Die Hamburgische Aufsichtsbehörde hat die datenschutzrechtliche Frage zum Anlass genommen, eine Anordnung mit Sofortvollzug gegen Facebook zu erlassen, die dann vom VG Hamburg in wesentlichen Teilen bestätigt wurde. Im Rahmen eines parallelen Prüfverfahrens hat die EU-Kommission gegen Facebook ein Bußgeld in Höhe von EUR 110.000.000,00 wegen Verstoß gegen die Fusionskontrollverordnung aufgrund des Vorwurfs der Falschaussage und wahrheitswidrigen Angaben im Fusionskontrollverfahren verhängt. Hier wurde der Verstoß aus datenschutzrechtlicher Sicht, aber auch kartellrechtlich bewertet und sanktioniert.

Doppelbestrafung?

Der Jurist (und auch die Juristin!) denkt dabei sofort an den Grundsatz „ne bis in idem“, der eine Doppelbestrafung einer Tat verbietet. Eine Sanktion durch eine Behörde soll demnach die Sanktionierung des gleichen Verstoßes durch eine andere Behörde sperren.

Doch hier lauert für die Unternehmen eine große Gefahr, weil dieses Doppelbestrafungsverbot dann nicht gilt, wenn die Zielrichtung der möglichen Verfahren unterschiedlich ist oder beide nicht gleich repressiv oder präventiv sind.

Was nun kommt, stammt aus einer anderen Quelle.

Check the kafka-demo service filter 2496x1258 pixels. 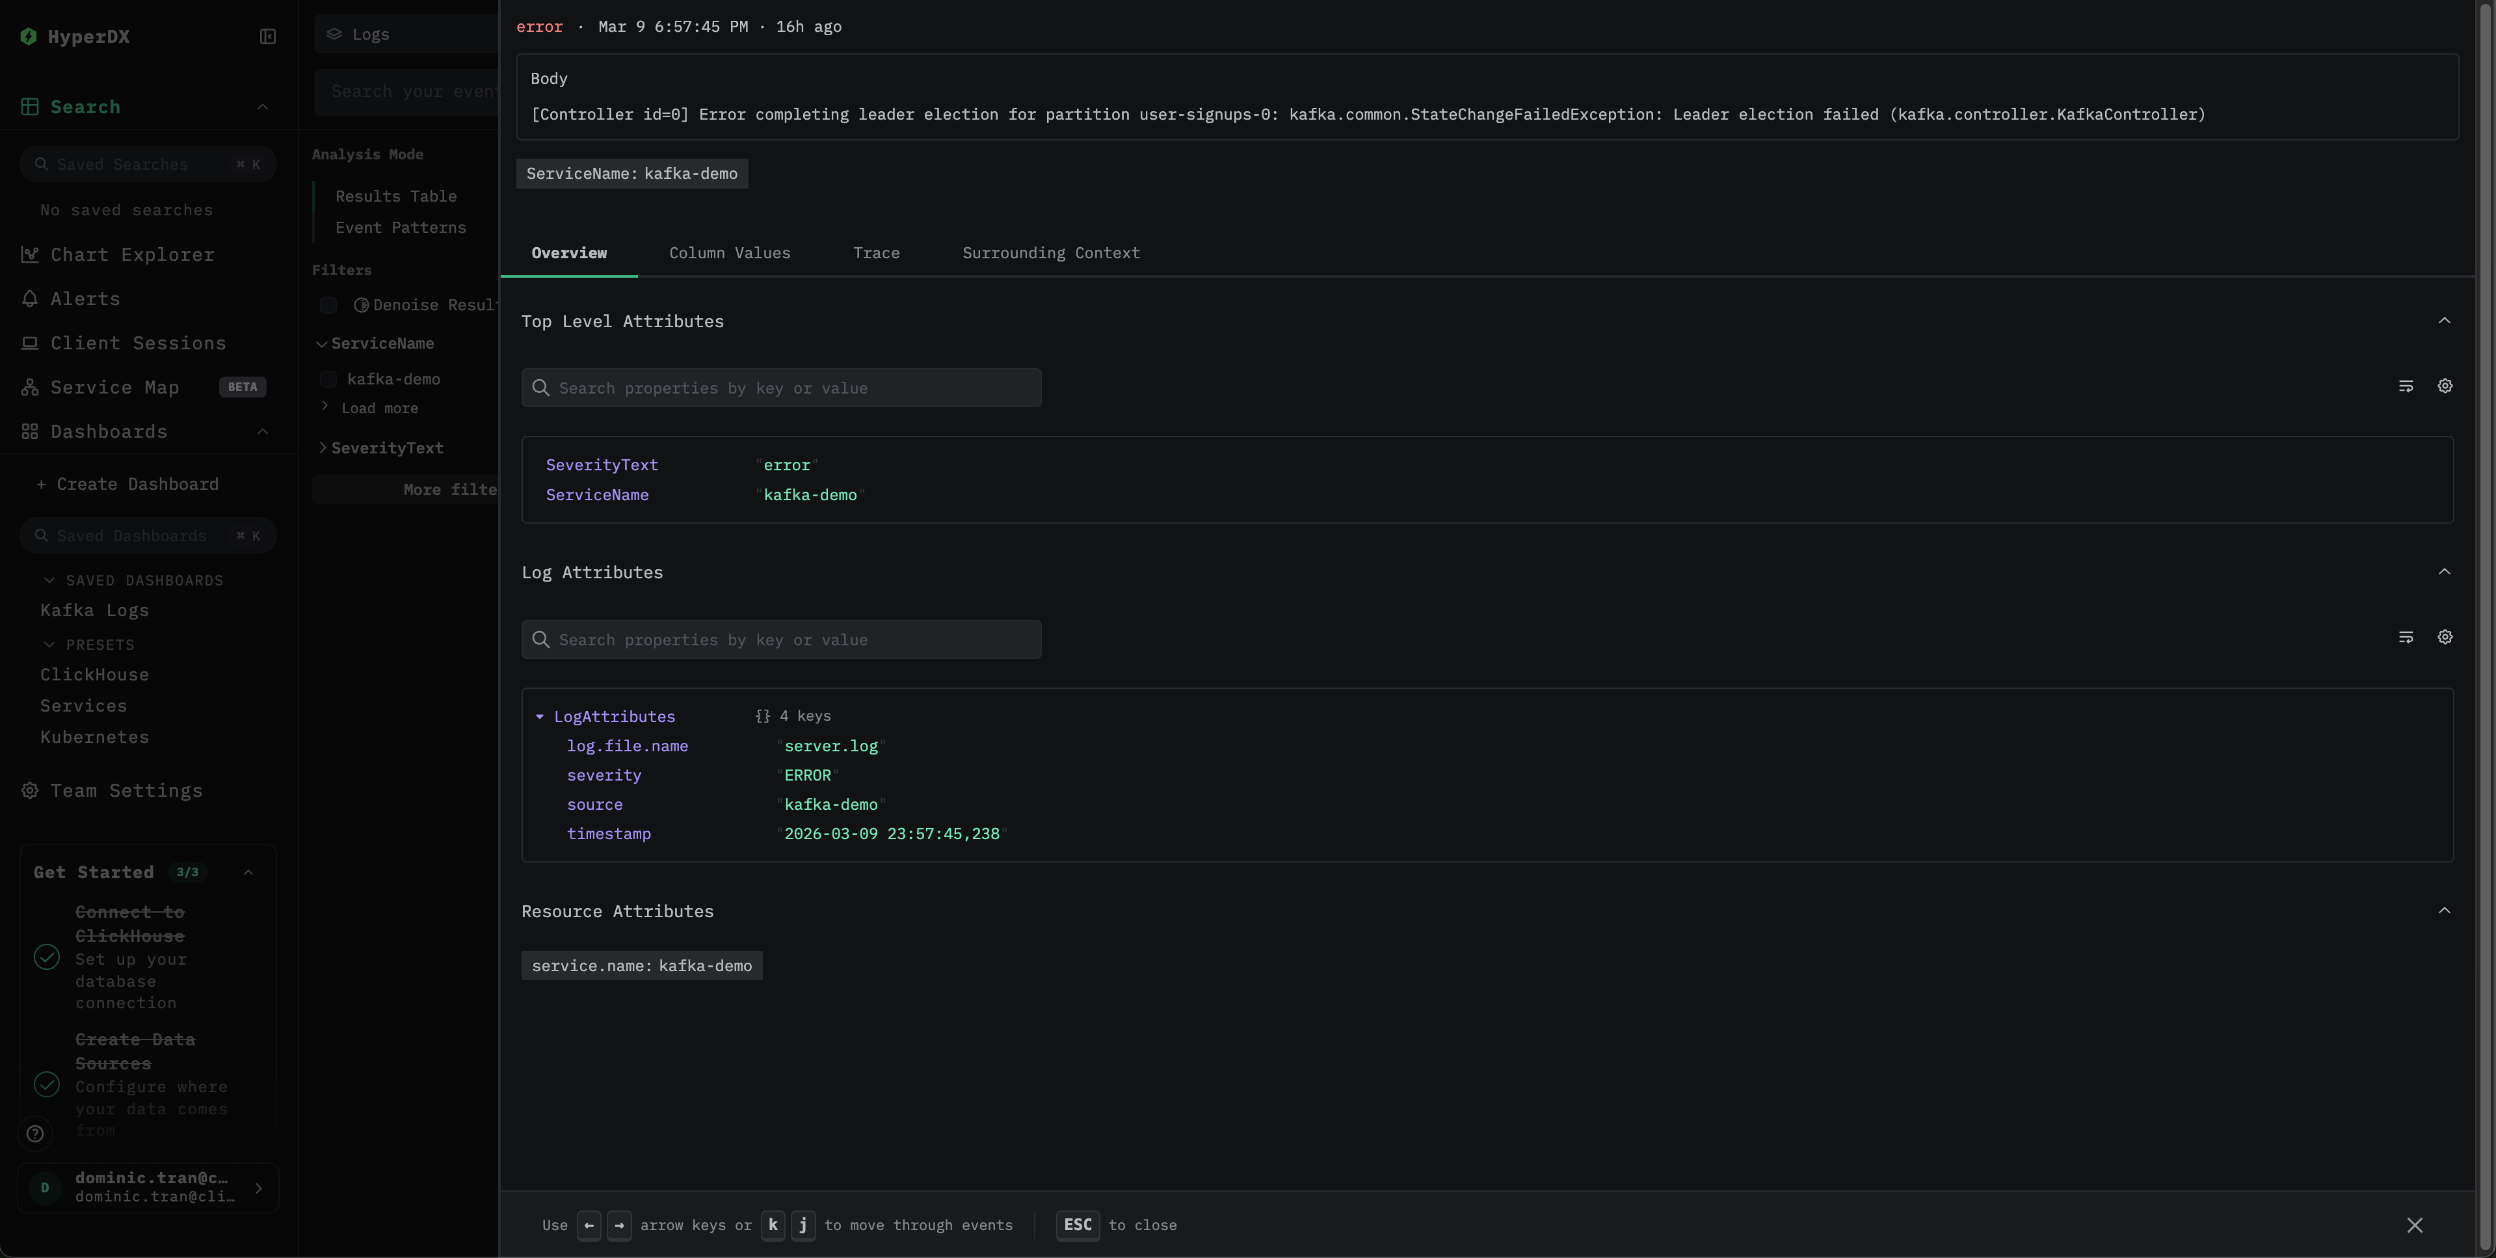pyautogui.click(x=328, y=379)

Wenn also die datenschutzrechtliche Sanktion repressiv ist, schließt das eine kartell- oder GWB-rechtliche Sanktion präventiver Natur nicht aus.

Auch wird häufig übersehen, dass der Datenschutzverstoß nicht selten mit einer Tathandlung einhergeht, die datenschutzrechtlich unproblematisch ist, aber gleichwohl gegen andere Gesetze verstößt; um beim Beispiel von Facebook zu bleiben: Wenn also eine rechtswidrige Zusammenführung oder Migration von Datenbanken mit einer Täuschung einer Kartellkontrollbehörde (die eben dieses Risiko befürchtet) einhergeht, dann haben wir mehrere tatmehrheitliche Rechtsverstöße, die gesondert verfolgt werden (können).

Compliance-Bußgelder

Und vor diesem Hintergrund werden künftig Rechtsverstöße, wie wir sie in der Vergangenheit im Zusammenhang mit Facebook erlebt haben, eine wesentlich strengere Reaktion der Aufsichtsbehörden nach sich ziehen. Während die Landesbeauftragten für Datenschutz im Allgemeinen bei der Verhängung von Bußgeldern eher defensiv aufgestellt sind, werden andere Compliance-Verstöße deutlich schärfer und wesentlich häufiger sanktioniert. Und wenn man sich vor Augen führt, dass der Gesetzentwurf den Behörden das Recht zur Entscheidung über Ermittlung durch die Einführung des Legalitätsprinzips nimmt, werden wir, sollte dieser Entwurf zum Tragen kommen, mit einem deutlichen Anstieg von Compliance-Bußgeldern in beträchtlicher Höhe zu rechnen haben. Dann bleibt nur zu hoffen, dass diese Unternehmen ein funktionierendes Compliance-Management-System haben, mit dem sich die Strafe mildern lässt.